What if, say, a female employee of a Catholic university can't afford contraception. She becomes pregnant. Every year. After a while, her employer will decide the university can't keep providing maternity leave for a perpetually pregnant receptionist. So she'll lose her job.
But I guess that's okay, if you're a Catholic bishop. After all, it's not a problem you'll ever have, is it? Because you are, by definition, a man.
So I can see why the Catholic church and its leaders have their staffs in a wad over the proposed rule from the Obama administration, which would make it mandatory for contraceptive costs to be covered in any employer-paid health care plans. But when did the Catholic church have a right to impose its beliefs on everyone else? On the employees of their hospitals, their universities, their schools? (Churches themselves would be exempt from this rule.)

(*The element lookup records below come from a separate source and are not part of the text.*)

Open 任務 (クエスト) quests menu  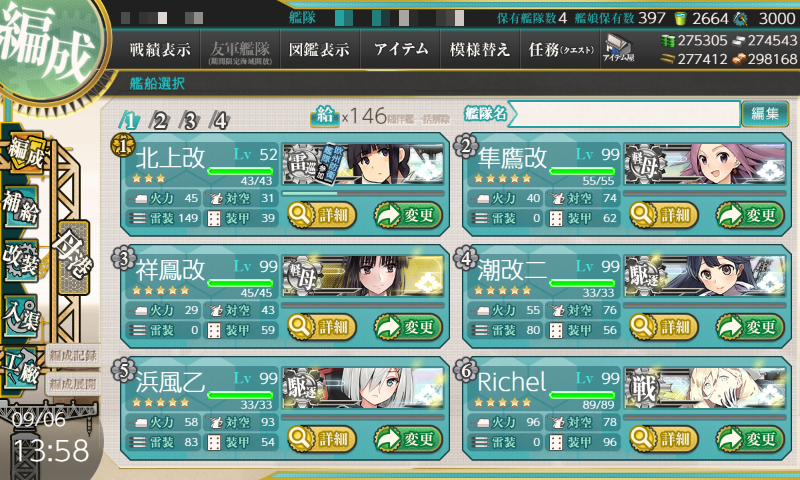click(560, 49)
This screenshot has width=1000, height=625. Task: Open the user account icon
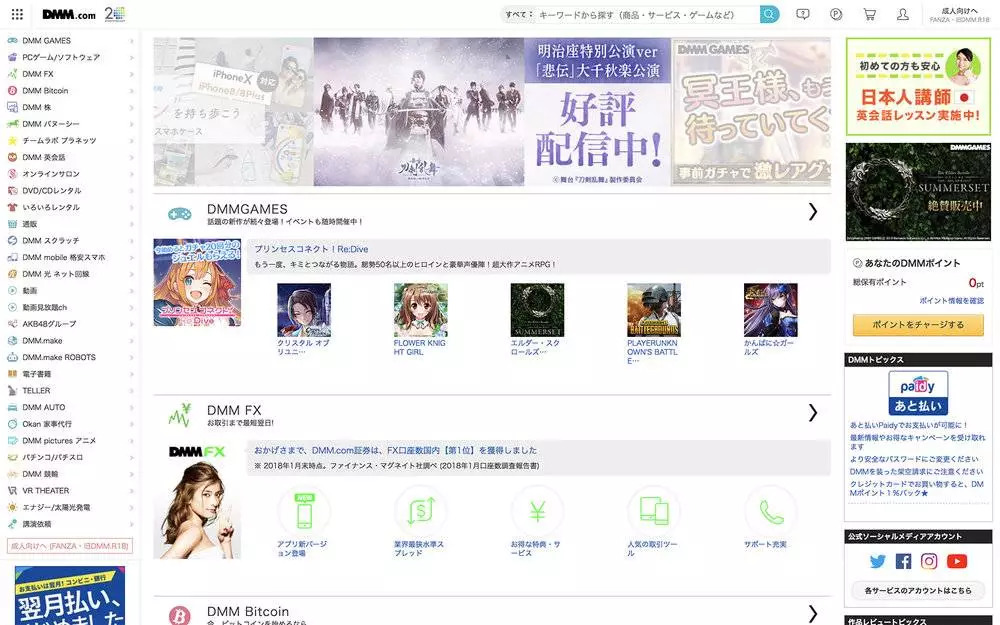click(x=902, y=14)
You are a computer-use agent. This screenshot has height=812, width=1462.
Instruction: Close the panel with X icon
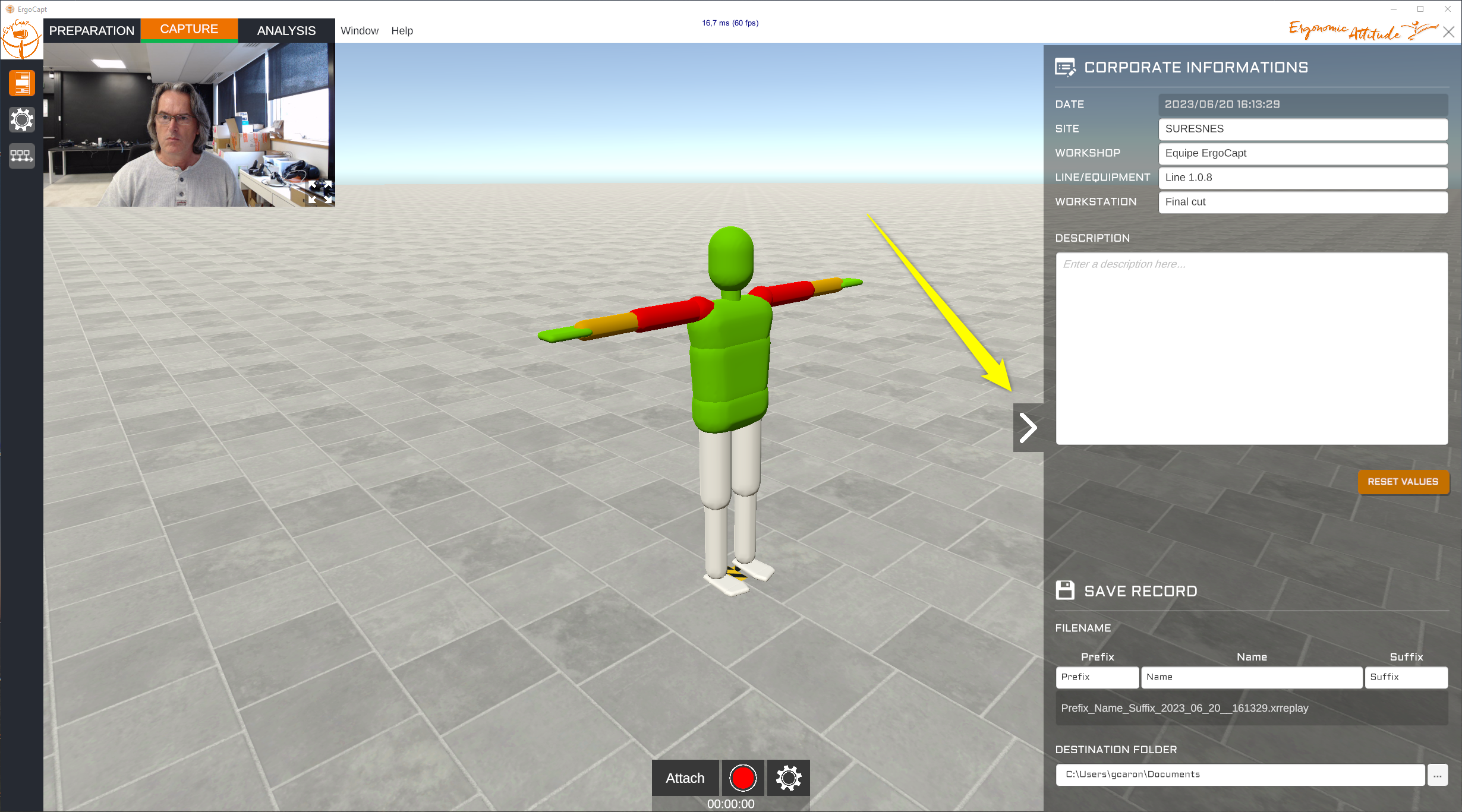click(x=1449, y=32)
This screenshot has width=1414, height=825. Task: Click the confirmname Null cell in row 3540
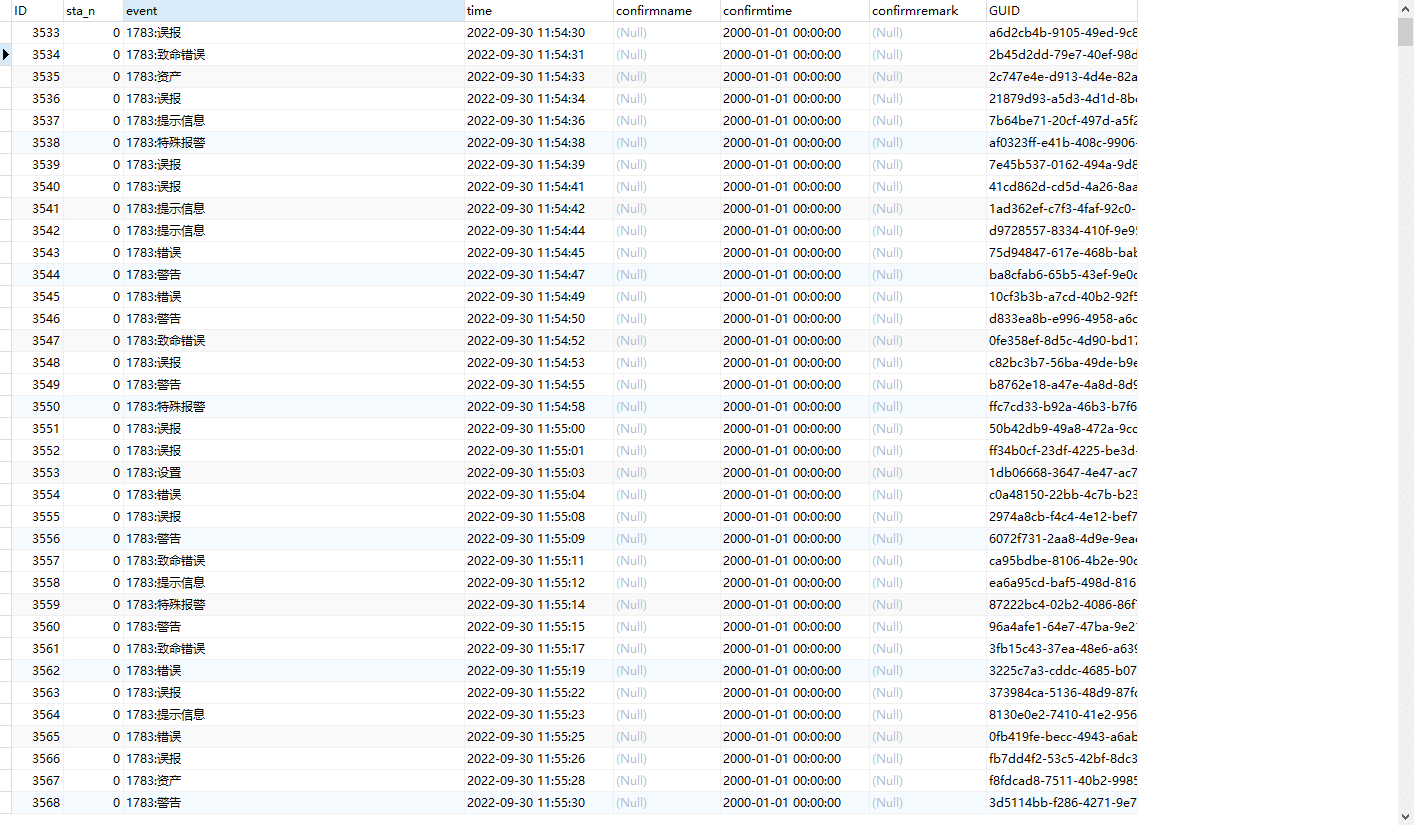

What if a Mormon employer refused to cover his employees who wanted to quit smoking? Isn't a nicotine patch a sin? Or what if a Mormon employer refused to cover an employee who'd become ill due to effects of caffeine? And should I have the right to deny an employee health care coverage if they eat beef and become ill due to e-coli?
Again, my British and European friends are wondering how the employer ever got into this argument in the first place, even though many European countries have similar employer-based health care systems. They just don't believe that employers have the right to call the shots when it comes to their employees' health care. Maybe that's because they believe that health care is a right, not a privilege.
And that, my dear British friends, is the fundamental difference between America and the rest of the world.